Jakarta, Jatim This week – Peraturan Pengganti Undang-Undang atau Perpu Cipta Kerja telah disetujui Badan Legislasi DPR RI pada rabu (15/2/2023) dimana tujuh dari sembilan fraksi wakil rakyat yang duduk di kursi parlemen menyatakan setuju aturan tersebut dibawa ke rapat paripurna.
Sejak awal pembahasan UU Cipta Kerja, berbagai kalangan terutama buruh sangat menentang diterbitkannya aturan tersebut dimana terdapat sembilan poin yang sangat merugikan bagi kelas pekerja salah satunya adalah soal upah minimum yang dinilai sangat merugikan buruh dan pekerja.
Hal ini disampaikan oleh Presiden Partai Buruh Said Iqbal dimana dirinya mengatakan jika pasal Perpu Cipta Kerja yang mengatur soal upah minimum, yakni Pasal 88C dianggap akan memberikan upah murah dan tidak lazim dalam dunia internasional
“Di situ dikatakan, upah minimum kabupaten kota atau UMK ditetapkan oleh Gubernur, artinya UMK bisa ditetapkan atau bisa tidak ditetapkan,” kata Said Iqbal saat konferensi pers secara virtual pada kamis (16/2/2023)
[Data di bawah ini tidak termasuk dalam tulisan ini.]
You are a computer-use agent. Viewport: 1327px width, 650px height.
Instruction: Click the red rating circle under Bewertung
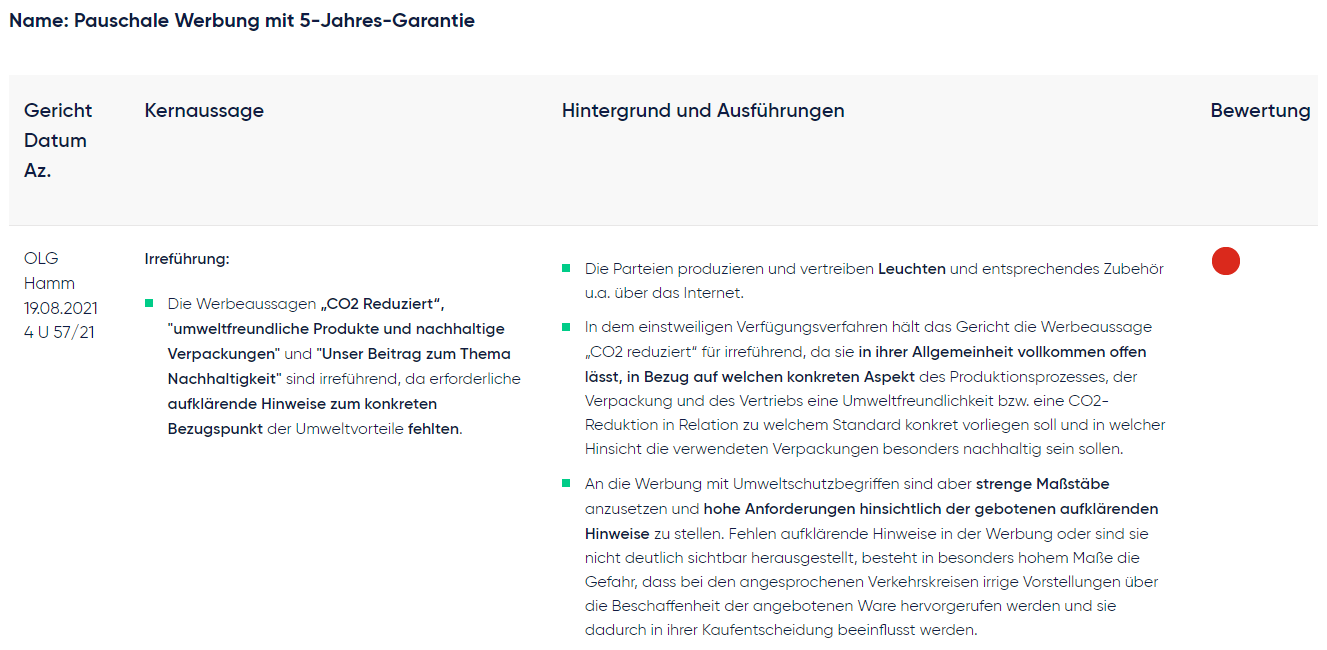[1225, 261]
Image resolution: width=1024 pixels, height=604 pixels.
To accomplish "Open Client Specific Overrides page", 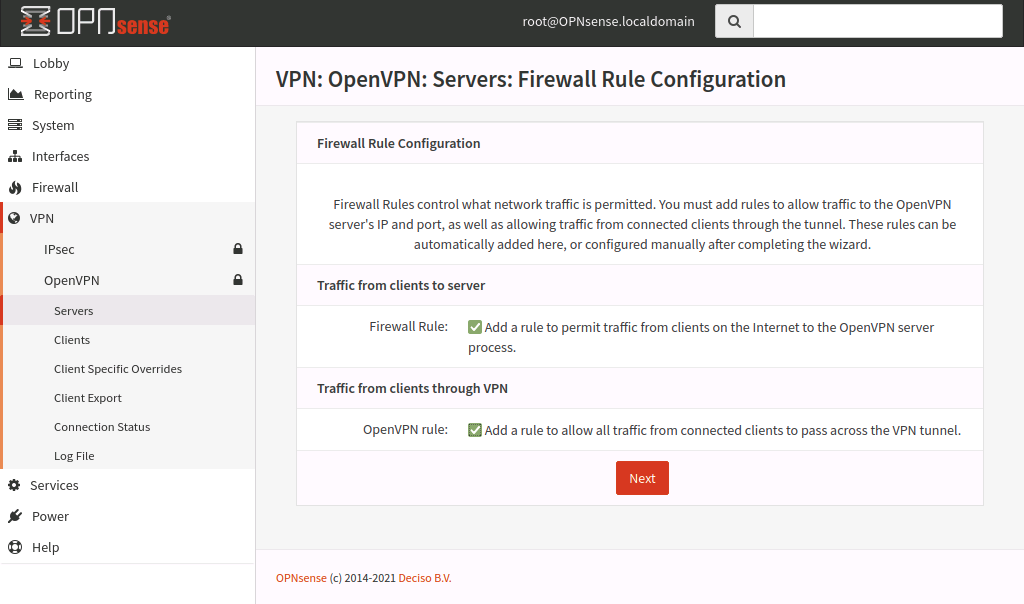I will coord(118,369).
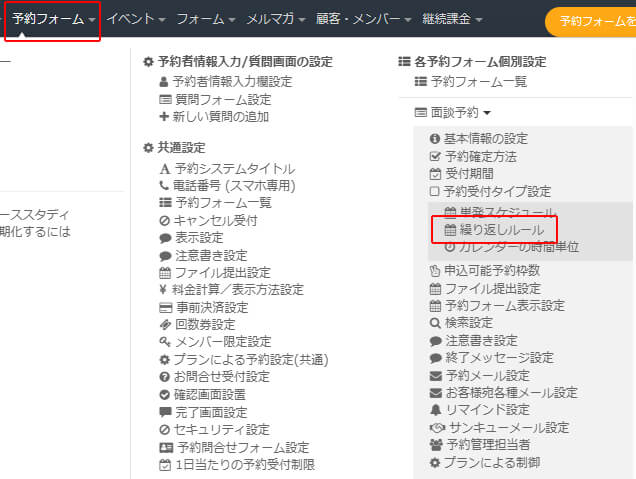Click the checkbox icon beside 予約確定方法
Screen dimensions: 636x479
tap(434, 156)
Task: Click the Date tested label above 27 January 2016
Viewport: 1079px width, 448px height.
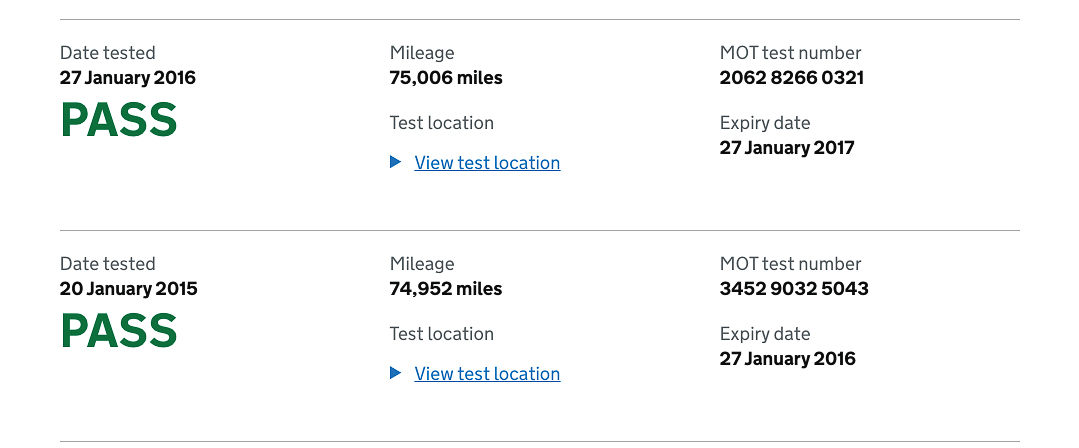Action: point(107,53)
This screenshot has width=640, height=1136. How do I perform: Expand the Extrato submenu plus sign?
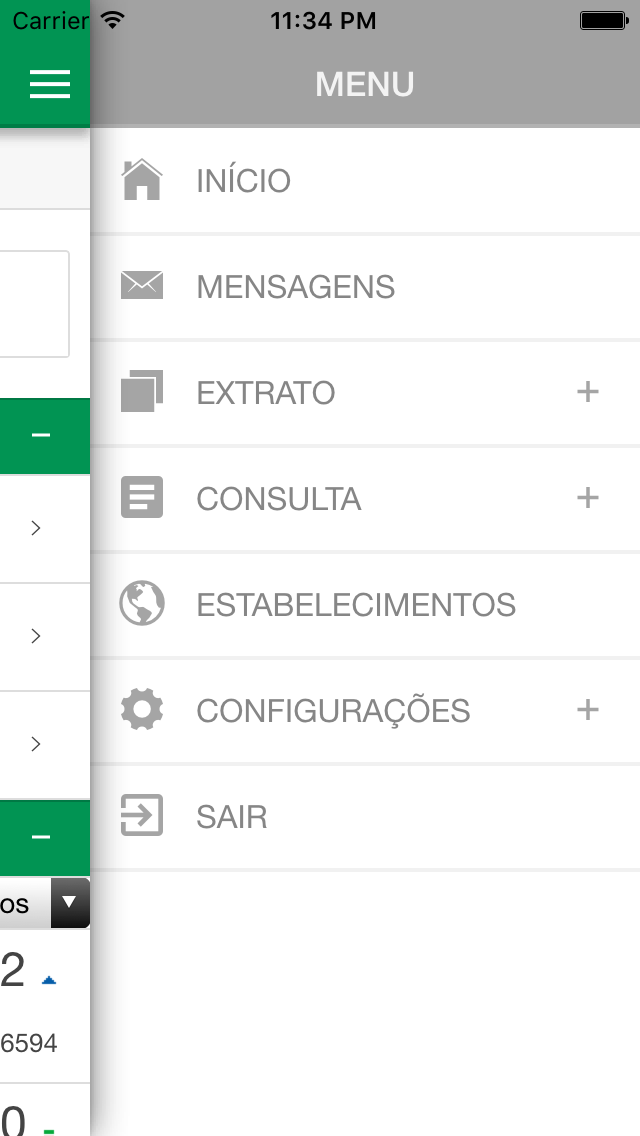pos(588,392)
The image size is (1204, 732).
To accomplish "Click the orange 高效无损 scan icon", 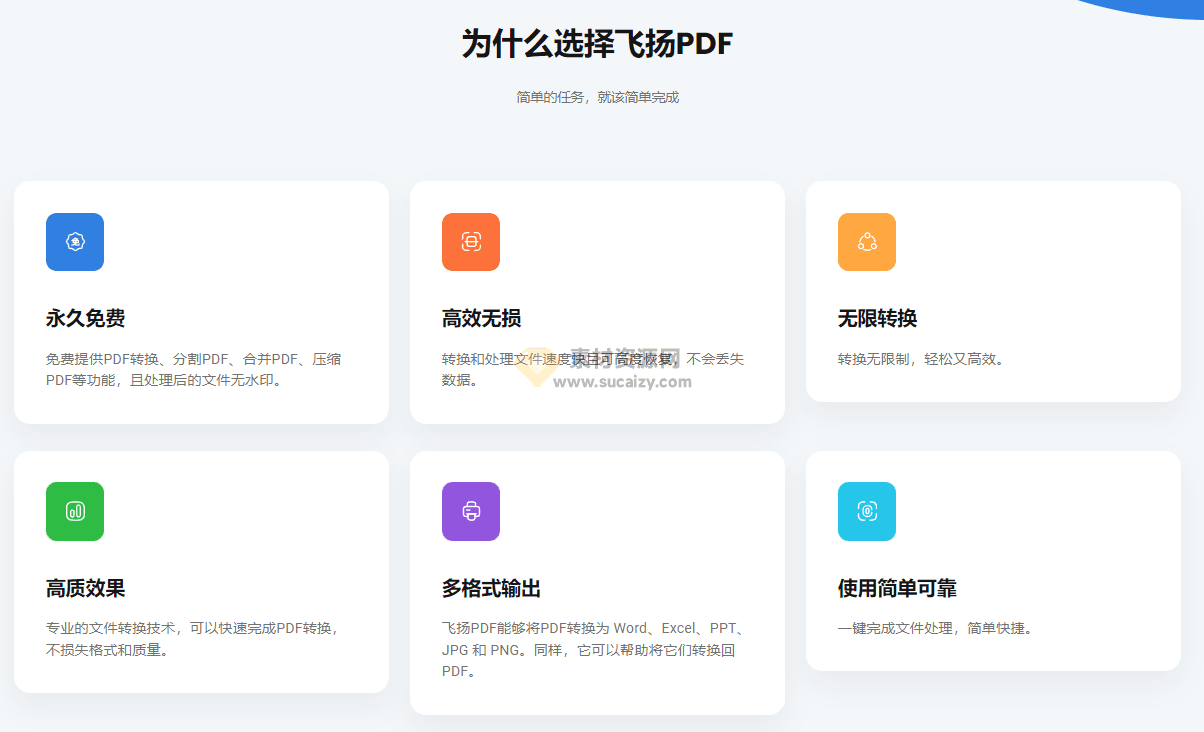I will pyautogui.click(x=470, y=241).
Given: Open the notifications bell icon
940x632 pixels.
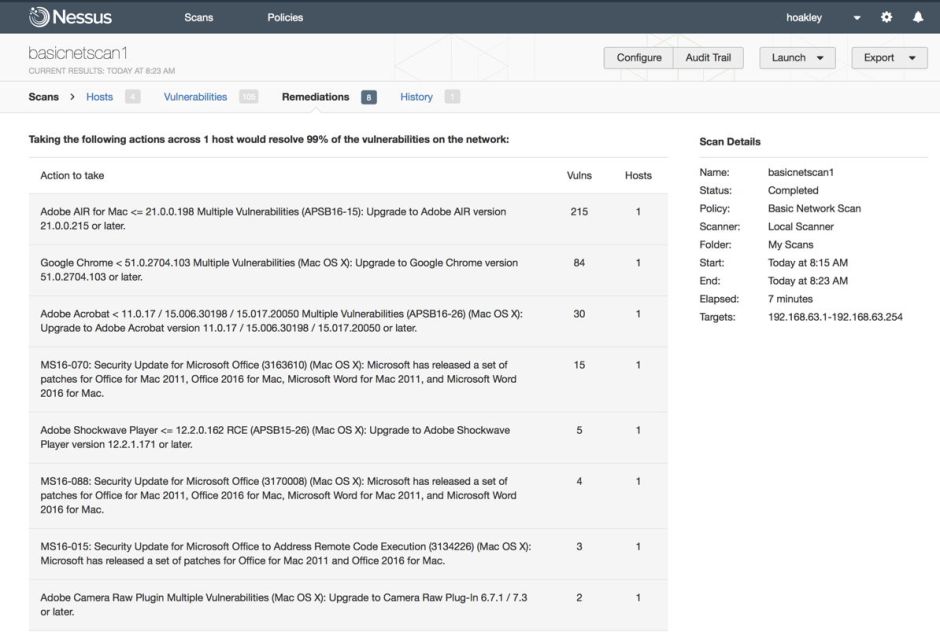Looking at the screenshot, I should tap(918, 17).

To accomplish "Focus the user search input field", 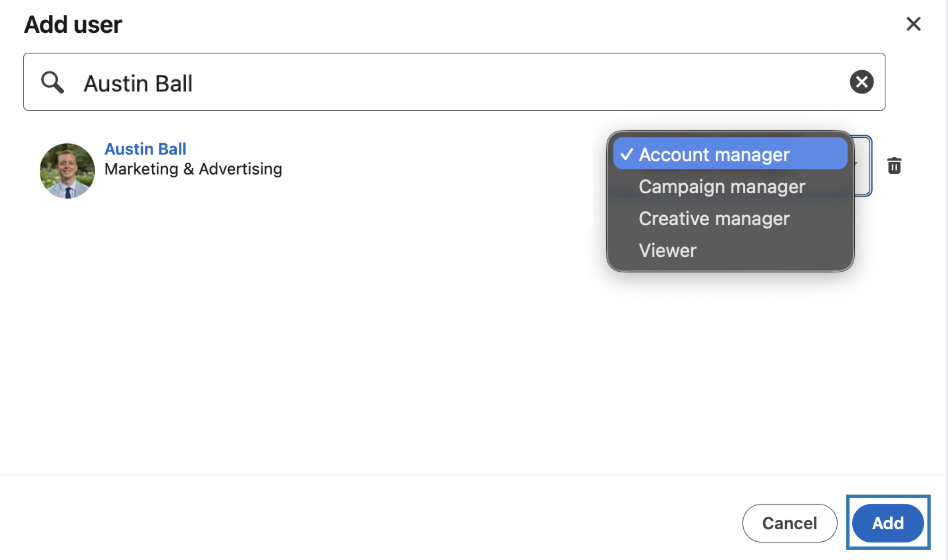I will coord(454,82).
Iqbal menjelaskan jika pada Pasal 88D Perpu Cipta Kerja, kenaikan upah minimum dianggap tidak ada kepastian karena adanya poin pertimbangan menggunakan indeks tertentu.
“Kata-kata indeks tertentu dalam pasal upah minimum ini tidak dikenal di dalam konvensi ILO (Organisasi Buruh Internasional) No 133, yang dikenal hanya kenaikan upah minimum berdasarkan dua hal, standar living cost atau makro ekonomi, yaitu kenaikan upah minimum berdasarkan inflasi dan pertumbuhan ekonomi, tidak ada indeks tertentu,” ucap Said Iqbal.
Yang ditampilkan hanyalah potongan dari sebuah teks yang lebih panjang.